> **GIVEN REQUEST**: Rewrite the lines from the one containing "Task: Pin the Ergotelis vs Kallithea match" through the one containing "Action: 13,381", inclusive, changing "match" to "game" and keeping everything else the same. Leave the pictures out of your answer.

> **EXERCISE INPUT**:

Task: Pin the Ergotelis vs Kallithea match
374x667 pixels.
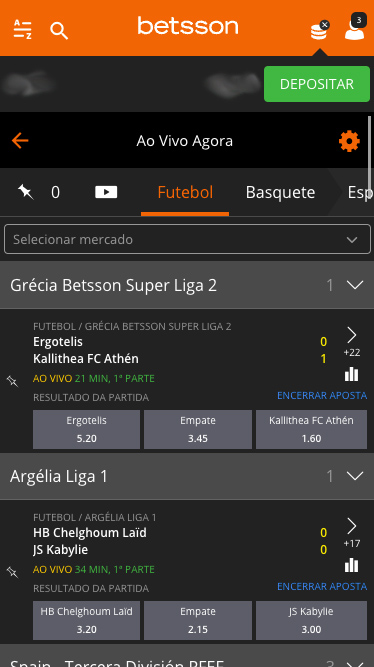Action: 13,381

--

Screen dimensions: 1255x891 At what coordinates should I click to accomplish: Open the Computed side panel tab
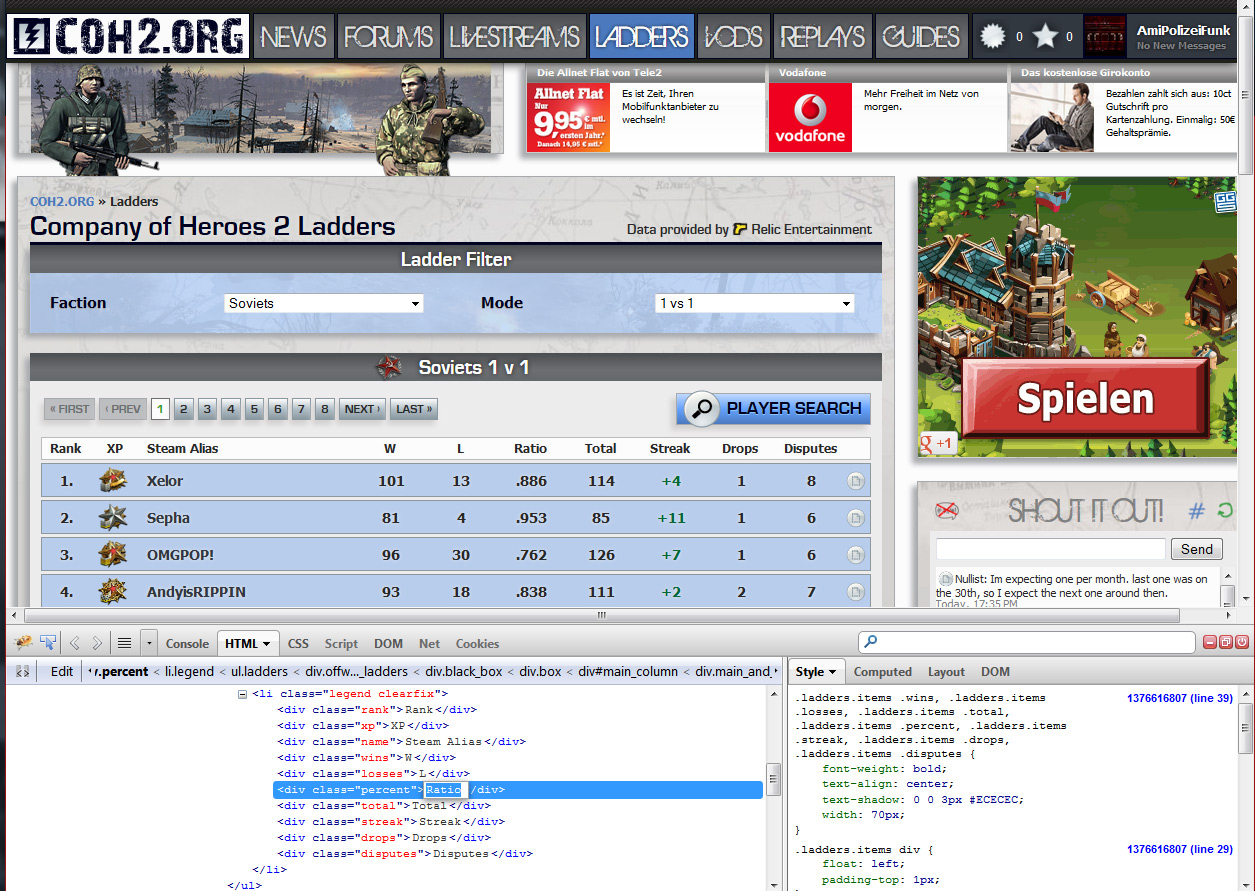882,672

> **CORRECT ANSWER**:
Task: Pin the Ergotelis vs Kallithea game
374x667 pixels.
Action: 13,381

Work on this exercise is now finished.